Personal information
- Full name: Julian Ross Wood
- Born: 21 November 1968 (age 57) Winchester, Hampshire, England
- Nickname: Woody
- Batting: Left-handed
- Bowling: Right-arm medium

Domestic team information
- 1989–1993: Hampshire
- 1994–2006: Berkshire

Head coaching information
- 2023–: Chattogram Challengers
- 2025-2026 (expected): Sri lanka

Career statistics
| Competition | First-class | LA |
| Matches | 27 | 55 |
| Runs scored | 960 | 1,131 |
| Batting average | 29.09 | 24.58 |
| 100s/50s | 0/5 | 0/7 |
| Top score | 96 | 92* |
| Balls bowled | 63 | 89 |
| Wickets | 1 | 4 |
| Bowling average | 38.00 | 16.50 |
| 5 wickets in innings | 0 | 0 |
| 10 wickets in match | 0 | 0 |
| Best bowling | 1/5 | 2/14 |
| Catches/stumpings | 13/– | 11/– |
- Source: Cricinfo, 12 December 2009

= Julian Wood =

English cricketer

Julian Ross Wood (born 21 November 1968) is a retired English cricketer. Wood was a left-handed batsman and a right-arm medium pace bowler. He was born at Winchester in Hampshire and educated at Leighton Park School in Berkshire.

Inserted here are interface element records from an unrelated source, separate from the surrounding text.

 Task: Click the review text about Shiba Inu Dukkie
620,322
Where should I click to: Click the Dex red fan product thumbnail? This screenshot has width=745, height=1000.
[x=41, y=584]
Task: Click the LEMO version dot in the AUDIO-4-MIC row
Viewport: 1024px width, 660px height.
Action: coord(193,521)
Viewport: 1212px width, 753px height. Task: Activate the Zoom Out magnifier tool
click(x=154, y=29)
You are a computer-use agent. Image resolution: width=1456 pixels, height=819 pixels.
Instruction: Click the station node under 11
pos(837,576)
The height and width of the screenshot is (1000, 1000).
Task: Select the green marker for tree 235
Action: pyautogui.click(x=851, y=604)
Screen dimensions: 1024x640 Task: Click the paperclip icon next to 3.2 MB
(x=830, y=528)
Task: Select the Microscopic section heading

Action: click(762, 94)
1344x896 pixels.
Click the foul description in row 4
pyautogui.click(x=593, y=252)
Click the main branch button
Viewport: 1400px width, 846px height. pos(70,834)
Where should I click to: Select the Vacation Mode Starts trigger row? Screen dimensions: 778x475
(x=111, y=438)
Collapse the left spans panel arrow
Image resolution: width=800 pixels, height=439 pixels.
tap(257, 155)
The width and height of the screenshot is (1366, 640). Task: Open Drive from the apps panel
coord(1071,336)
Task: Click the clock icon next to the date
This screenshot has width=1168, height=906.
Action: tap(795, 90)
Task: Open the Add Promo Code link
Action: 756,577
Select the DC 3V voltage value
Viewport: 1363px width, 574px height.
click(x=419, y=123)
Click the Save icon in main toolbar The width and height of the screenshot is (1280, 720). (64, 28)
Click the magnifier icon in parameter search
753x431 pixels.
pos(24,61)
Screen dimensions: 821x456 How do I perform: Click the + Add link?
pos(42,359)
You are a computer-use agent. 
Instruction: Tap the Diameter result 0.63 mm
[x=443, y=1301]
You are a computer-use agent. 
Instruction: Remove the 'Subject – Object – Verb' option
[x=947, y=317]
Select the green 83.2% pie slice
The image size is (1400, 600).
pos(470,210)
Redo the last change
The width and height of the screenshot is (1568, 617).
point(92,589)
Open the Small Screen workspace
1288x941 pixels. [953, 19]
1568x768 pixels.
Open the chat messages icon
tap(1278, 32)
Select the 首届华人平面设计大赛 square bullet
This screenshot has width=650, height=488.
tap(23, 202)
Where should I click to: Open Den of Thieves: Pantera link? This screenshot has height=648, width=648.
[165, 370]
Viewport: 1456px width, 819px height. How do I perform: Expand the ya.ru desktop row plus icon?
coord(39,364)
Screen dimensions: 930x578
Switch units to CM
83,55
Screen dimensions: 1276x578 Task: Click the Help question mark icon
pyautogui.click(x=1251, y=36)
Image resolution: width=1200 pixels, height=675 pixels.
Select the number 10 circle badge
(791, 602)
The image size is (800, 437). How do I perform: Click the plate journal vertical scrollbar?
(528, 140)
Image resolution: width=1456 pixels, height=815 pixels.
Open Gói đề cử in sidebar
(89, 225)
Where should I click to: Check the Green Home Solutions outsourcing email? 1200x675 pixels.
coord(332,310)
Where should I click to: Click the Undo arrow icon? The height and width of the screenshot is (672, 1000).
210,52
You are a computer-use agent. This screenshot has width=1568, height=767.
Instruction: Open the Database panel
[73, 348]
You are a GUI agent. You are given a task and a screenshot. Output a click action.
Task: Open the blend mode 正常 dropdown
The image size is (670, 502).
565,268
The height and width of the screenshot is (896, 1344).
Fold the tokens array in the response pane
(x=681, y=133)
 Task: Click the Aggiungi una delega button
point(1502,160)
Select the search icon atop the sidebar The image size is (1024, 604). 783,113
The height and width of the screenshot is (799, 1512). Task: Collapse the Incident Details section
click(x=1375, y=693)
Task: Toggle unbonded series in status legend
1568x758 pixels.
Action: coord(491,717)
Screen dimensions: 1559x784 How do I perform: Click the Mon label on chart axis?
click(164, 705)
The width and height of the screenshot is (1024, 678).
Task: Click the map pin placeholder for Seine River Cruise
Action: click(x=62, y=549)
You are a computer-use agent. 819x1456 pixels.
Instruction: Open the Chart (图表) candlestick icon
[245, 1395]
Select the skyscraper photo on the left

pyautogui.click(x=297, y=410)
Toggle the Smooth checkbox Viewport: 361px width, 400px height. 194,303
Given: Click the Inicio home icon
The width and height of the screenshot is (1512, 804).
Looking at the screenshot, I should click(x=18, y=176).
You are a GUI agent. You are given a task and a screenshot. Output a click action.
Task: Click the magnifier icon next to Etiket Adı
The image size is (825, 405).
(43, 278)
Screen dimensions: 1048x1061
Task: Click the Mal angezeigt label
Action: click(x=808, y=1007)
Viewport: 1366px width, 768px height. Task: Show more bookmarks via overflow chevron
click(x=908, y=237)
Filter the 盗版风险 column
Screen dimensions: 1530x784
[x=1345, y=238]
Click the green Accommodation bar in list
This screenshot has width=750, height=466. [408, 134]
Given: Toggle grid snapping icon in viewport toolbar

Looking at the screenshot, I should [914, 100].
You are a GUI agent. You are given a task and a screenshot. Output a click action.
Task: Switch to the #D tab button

Wood made his Hampshire first-class debut against local rivals Sussex in the 1989 County Championship. The same year Wood would also make his one-day debut against Northamptonshire. Wood would play for Hampshire until the end of the 1993 County Championship when he was released by Hampshire. Wood represented them in 27 first-class and 42 one-day matches.

In 1994 Wood signed for Berkshire. He represented the club in the Minor Counties Championship, playing 66 matches for Berkshire. Wood also represented them in 33 Minor Counties Trophy matches, as well as 13 one-day matches that had List-A status in the English domestic one-day cricket competition. Wood played his final List-A match against Gloucestershire in 2005. After twelve years with Berkshire, Wood retired from all forms of cricket during the 2006 Minor Counties Championship.

His father, Ross Wood, was an umpire.